Those of you who know this author know his longstanding opinion of the value of employment numbers. The weekly numbers are next to useless, the four week moving average isn't much better, and the monthly number are subject to wild swings. Certainly, the weekly numbers didn't portend a -4k monthly number yesterday; the consensus was in excess of 100k. Employment numbers consist of a large number of variables and the information is gathered from a large number of sources. The unemployment rate, which was unchanged, is affected by factors like how many people stop looking for work altogether, cheapening its worth.
There are two basic uses for the employment number. The first is the headline factor. Outlying numbers, like the one received yesterday, will drive the markets one way or the other for the short term.
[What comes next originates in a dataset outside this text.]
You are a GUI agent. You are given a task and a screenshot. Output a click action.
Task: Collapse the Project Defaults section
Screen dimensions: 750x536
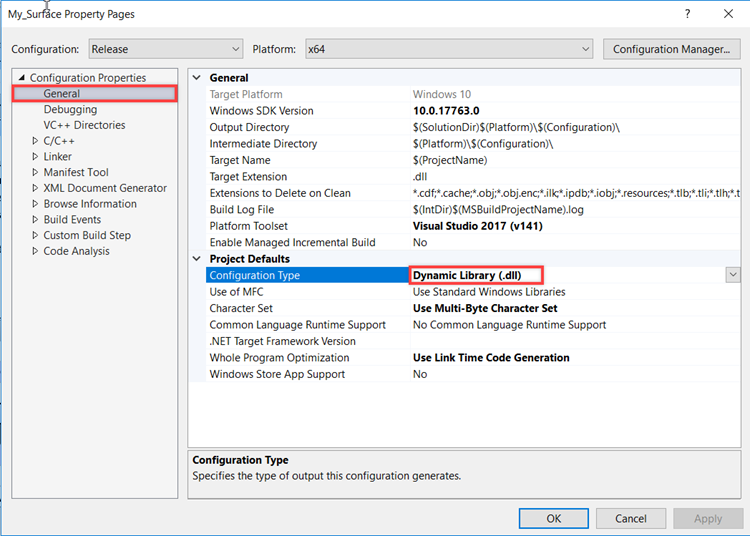[x=196, y=259]
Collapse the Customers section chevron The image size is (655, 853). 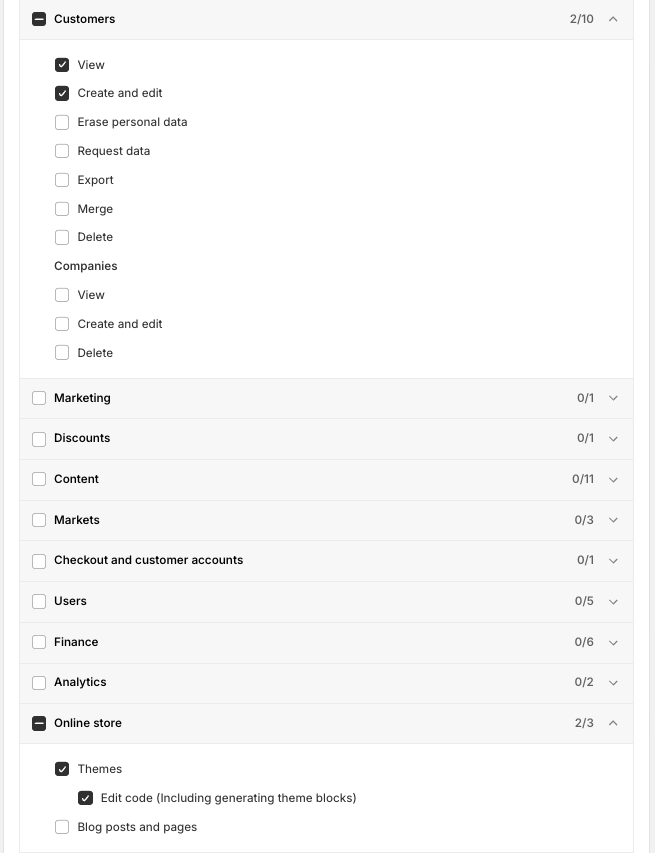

It remains to be seen whether this is the beginning of a trend. For those of you that remember back to February 1994 when a 700+k number began an 18-month interest rate rise, that was a case where the headline was the pivot. The current market had already pivoted so this number will probably be just another gallon of fuel to stoke a Fed ease. The second use is more important. The back month revisions downward show a trend, and while the trend isn't likely as bad as the headline number, it is more significant, assuming the revisions themselves aren't revised. The extra time that goes into producing those revisions creates more accuracy, and therefore makes the information more valuable, even though it represents information farther in the past. It is this weakening trend that will push the Fed to lower rates.
1 comment:
If anything pushes the Fed to ease it will be NFP, but I still think that Bernanke will do so kicking and screaming. He knows that the Fed kept the Fed Funds rate too loo for too long. A period of exceptional pain me be required to counter the period of exceptional joy.
Investors, firms which made bad investments and borrows who made poor choices should not be bailed out.
In the words of the "critic" in the movive "Airplane." "The bought the ticket. The new the risks. I say; let'em crash."